• Opinión
  • 05 de Nov, 2020

Opinión: Recentralizar, por Jaume Ferrer

Opinión: Recentralizar, por Jaume Ferrer

Es evidente que, en estos últimos meses, el sector ha entrado en un rápido proceso de transformación. La crisis del coronavirus está siendo el principal catalizador para que muchas empresas redefinan sus estrategias para adaptarse a una realidad que, hace apenas 6 meses, nadie hubiera imaginado. Pero el mercado, al final, es quien manda y quien impone, y hoy por hoy, con o sin coronavirus, muchas compañías están obligadas a transformarse si quieren seguir siendo rentables o, si quieren seguir sobreviviendo.
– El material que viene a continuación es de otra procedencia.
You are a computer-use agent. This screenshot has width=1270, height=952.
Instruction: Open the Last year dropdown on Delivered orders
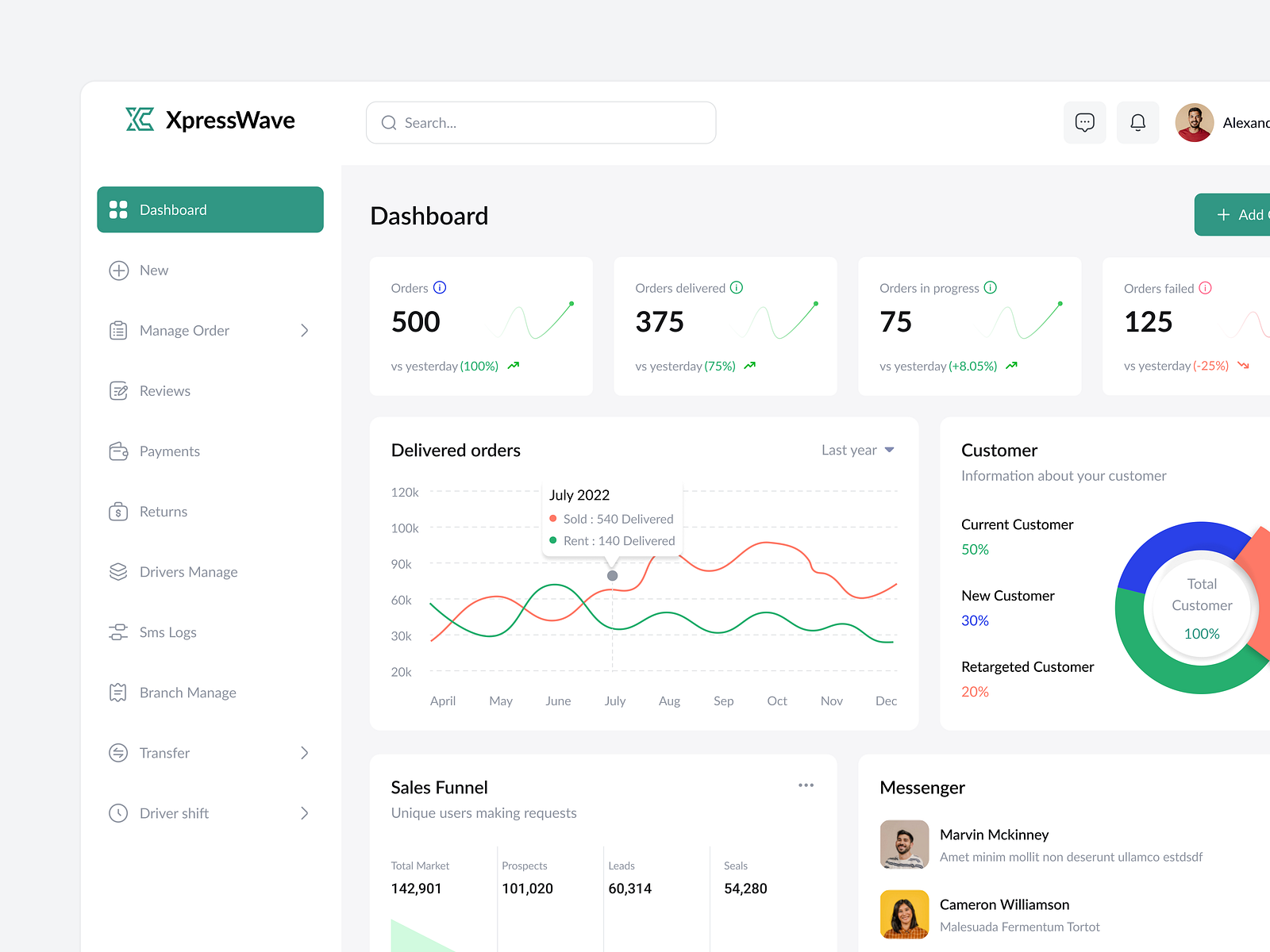pyautogui.click(x=858, y=450)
El paso iniciado por compañías norteamericanas como Nike, Under Armour, The North Face o Columbia en nuestro país -y en otros mercados importantes de Europa- poco tiene que ver con la crisis sanitaria que atravesamos, aunque ésta sí está acelerando los cambios. Podríamos decir que se está volviendo a centralizar y unificar el poder en los centros de origen después de haber gestionado la expansión de forma más local. Ahora estas multinacionales gestoras de marcas ven en la recentralización vertical un nuevo modelo en sus estrategias de comercialización. El objetivo es conseguir una disminución de costes reduciendo las estructuras, pero sin perder cuota de mercado.

Al apostar, como lo hacen, por la segmentación de clientes, y más en un contexto cada vez más global, hay estructuras que pueden y deben aligerarse. Y hay gestiones que perfectamente pueden llevarse a cabo desde la sede europea, reduciendo los costes comerciales. Como los key accounts, por ejemplo. Así, no parece ni siquiera extraño, que algunas estén desmantelado gran parte de la estructura de sus filiales, otras estén en pleno proceso de reestructuración de responsabilidades y algunas, incluso, estén sustituyendo a los CEO de sus filiales por Sales Manager o aligerando departamentos de marketing sobreestructurados cuyo trabajo se limita, muchas veces, a cumplir a rajatabla las directrices de la sede central sin ningún margen de maniobra. No son pocas las filiales que, para cualquier aspecto relacionado con el marketing y la publicidad, por ejemplo, te remiten a Holanda, Suiza o Italia. Y lo mismo está pasando últimamente con las ventas.

Las multinacionales gestoras de marcas ven en la recentralización vertical un nuevo modelo en sus estrategias de comercialización. El objetivo es conseguir una disminución de costes reduciendo las estructuras, pero sin perder cuota de mercado. 

Los cambios que se están dando son inevitables. Y serán mucho más rápidos de lo que creemos. En un mundo cada vez más global, y con la estrategia que están llevando a cabo las marcas líderes a la hora de elegir cómo y a quien vender, es evidente que los procesos tenderán a simplificarse. Las estructuras se “adelgazarán” y las filiales, como las entendíamos hasta ahora, probablemente desaparezcan a medio plazo. Se trata, al fin y al cabo, de tener un control centralizado más directo y amplio, ser más ágiles y, sobre todo, construir una estructura acorde con la estrategia que se ha definido en cada mercado.

El siguiente paso natural es relocalizar la producción a destinos más cercanos y así aumentar la fl exibilidad y reducir tiempos de entrega, apostando por un modelo de organización basado en la integración vertical, para poder alcanzar el control total de las ventas o, como mínimo, que éste sea superior al 70%. Se trata de un modelo muy parecido a la todopoderosa Apple, sin necesidad de una integración vertical total como la del grupo Inditex o H&M. Y en esta nueva realidad también es imprescindible, para cualquier fabricante nacional, recentralizar la producción. Recuperar la fl exibilidad, el poder y el control de lo que se fabrica. Porque esta diferenciación es la clave. ¿Qué sentido tiene que en un segmento como el del pádel, por ejemplo, la gran mayoría de marcas fabriquen en China o Pakistán y, además, lo hagan en las mismas fábricas?
Recentralizar es una apuesta valiente más allá del precio.